OLYMPIA — Suspected drunken drivers who refuse a voluntary blood-alcohol test can still be forced to submit blood or breath samples under a judge’s warrant, the state Supreme Court ruled today.
The 7-2 decision clarifies the state’s implied consent law, which says people suspected of drunken driving must give up their license for at least a year if they refuse to take a blood-alcohol test.
One part of the law says police still have the right to obtain a warrant for a suspect’s breath or blood samples if the suspect refuses a voluntary test. But it also says “no test shall be given” if a suspect refuses, unless that person is dead, unconscious, has seriously injured someone else or has been arrested for vehicular assault or vehicular homicide.

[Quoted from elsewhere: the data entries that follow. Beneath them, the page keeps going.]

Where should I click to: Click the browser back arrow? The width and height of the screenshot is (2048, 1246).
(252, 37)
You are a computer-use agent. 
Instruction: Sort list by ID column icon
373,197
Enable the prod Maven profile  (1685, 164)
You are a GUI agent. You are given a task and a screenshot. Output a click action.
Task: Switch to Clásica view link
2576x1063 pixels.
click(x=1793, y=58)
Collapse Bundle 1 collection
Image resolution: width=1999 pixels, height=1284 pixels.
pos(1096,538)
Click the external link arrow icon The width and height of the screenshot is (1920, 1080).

The court’s majority, led by Justice Susan Owens, said the Legislature clearly wanted to preserve search warrants as an avenue for collecting blood or breath samples. The “no test shall be given” portion of the law merely deals with additional exceptions to a voluntary test.
Ruling otherwise, the court said, would give drunken driving suspects the ability to block all blood-alcohol tests, “an absurd result for a law intended to assist in the investigation and prosecution of drunk drivers.”
The court’s two dissenters, led by Justice Richard Sanders, said the majority wasn’t interpreting the law correctly.
Rather than authorizing a separate route for blood-alcohol tests, Sanders wrote, the law should be read to allow search warrants for previously collected evidence, such as a hospital’s blood samples. Justice James Johnson joined Sanders in dissent.
The case revolved around Robert St. John, who refused a blood-alcohol test after he was seriously injured in a motorcycle crash. Seattle police got a Municipal Court warrant to test St. John, and the test was conducted at the hospital.
St. John also argued that police should be required to tell a suspect that a blood-alcohol test may be conducted under a search warrant if the suspect refuses a voluntary test. The court disagreed.